**Records shown**
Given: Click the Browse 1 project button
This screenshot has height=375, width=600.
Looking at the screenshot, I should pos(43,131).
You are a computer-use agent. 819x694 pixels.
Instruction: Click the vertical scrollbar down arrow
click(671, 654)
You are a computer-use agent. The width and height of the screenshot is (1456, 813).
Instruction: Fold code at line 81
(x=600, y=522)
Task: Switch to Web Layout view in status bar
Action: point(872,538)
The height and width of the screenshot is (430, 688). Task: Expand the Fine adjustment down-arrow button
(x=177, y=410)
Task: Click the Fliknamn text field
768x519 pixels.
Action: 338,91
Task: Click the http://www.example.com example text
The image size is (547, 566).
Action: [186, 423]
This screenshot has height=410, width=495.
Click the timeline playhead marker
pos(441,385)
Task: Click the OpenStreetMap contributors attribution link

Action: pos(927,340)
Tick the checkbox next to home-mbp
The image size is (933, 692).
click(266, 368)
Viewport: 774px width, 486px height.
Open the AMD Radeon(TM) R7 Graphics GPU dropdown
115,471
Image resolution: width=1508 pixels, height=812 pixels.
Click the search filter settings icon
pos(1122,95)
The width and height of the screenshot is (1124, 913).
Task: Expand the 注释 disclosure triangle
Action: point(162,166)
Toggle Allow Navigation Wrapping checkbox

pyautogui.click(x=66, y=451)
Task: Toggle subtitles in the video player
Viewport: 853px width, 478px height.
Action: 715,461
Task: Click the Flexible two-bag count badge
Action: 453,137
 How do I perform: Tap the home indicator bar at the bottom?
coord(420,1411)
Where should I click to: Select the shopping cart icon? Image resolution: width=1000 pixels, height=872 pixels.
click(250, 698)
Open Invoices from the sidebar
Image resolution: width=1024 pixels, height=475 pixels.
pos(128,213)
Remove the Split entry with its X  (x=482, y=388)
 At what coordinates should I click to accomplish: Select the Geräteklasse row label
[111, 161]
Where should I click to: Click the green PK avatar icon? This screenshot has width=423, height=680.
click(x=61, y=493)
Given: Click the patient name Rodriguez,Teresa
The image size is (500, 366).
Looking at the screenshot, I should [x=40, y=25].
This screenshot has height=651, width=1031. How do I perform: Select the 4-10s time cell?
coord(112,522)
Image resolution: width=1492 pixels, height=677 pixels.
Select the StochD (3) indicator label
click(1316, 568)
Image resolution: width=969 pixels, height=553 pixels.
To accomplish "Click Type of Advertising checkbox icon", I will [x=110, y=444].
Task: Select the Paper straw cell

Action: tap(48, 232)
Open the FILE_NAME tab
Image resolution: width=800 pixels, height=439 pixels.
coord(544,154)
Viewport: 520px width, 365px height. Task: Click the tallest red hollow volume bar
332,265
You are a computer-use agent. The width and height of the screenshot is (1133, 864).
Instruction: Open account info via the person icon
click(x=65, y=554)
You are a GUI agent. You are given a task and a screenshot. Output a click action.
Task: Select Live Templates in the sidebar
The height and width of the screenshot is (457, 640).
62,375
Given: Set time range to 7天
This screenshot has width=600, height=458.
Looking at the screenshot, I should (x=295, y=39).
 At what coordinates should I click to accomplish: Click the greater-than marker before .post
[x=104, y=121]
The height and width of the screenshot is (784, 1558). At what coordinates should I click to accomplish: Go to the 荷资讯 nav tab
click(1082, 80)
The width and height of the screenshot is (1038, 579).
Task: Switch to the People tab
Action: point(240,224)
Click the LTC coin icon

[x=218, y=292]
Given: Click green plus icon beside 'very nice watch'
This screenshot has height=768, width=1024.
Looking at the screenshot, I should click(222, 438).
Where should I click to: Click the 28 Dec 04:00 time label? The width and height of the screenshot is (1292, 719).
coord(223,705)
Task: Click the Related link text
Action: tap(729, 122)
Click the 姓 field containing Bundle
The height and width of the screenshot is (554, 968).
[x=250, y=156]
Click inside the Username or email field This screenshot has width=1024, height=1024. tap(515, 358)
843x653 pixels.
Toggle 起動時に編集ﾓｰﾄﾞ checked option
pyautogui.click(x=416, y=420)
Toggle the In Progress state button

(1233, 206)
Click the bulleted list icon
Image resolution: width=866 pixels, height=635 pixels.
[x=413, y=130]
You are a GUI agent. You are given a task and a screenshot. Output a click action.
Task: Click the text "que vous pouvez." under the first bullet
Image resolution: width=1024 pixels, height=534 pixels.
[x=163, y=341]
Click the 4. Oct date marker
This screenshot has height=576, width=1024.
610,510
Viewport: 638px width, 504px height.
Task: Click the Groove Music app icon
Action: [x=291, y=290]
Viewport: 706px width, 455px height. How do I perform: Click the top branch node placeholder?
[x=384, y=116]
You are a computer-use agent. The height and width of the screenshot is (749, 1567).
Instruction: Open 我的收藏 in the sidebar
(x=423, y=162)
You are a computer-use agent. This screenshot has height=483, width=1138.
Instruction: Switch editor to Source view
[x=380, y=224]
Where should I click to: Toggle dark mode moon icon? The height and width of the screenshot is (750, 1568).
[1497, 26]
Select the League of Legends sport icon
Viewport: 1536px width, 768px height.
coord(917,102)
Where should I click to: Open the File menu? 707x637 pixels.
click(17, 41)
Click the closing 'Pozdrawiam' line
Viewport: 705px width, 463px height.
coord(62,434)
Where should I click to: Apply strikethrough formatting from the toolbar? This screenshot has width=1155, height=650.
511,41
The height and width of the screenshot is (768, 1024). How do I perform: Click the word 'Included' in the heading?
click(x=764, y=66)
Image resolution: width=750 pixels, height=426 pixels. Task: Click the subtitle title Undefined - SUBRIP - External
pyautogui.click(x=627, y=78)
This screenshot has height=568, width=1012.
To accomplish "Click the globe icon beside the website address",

**Problem**
Show all lines from the data above in which the word "computer" appears.

**Response to this task**
You are a computer-use agent. 819x694 pixels.
You are a computer-use agent. The width and height of the screenshot is (1456, 813).
You are a computer-use agent. The width and height of the screenshot is (1133, 864).
You are a computer-use agent. The height and width of the screenshot is (749, 1567).
You are a computer-use agent. This screenshot has height=483, width=1138.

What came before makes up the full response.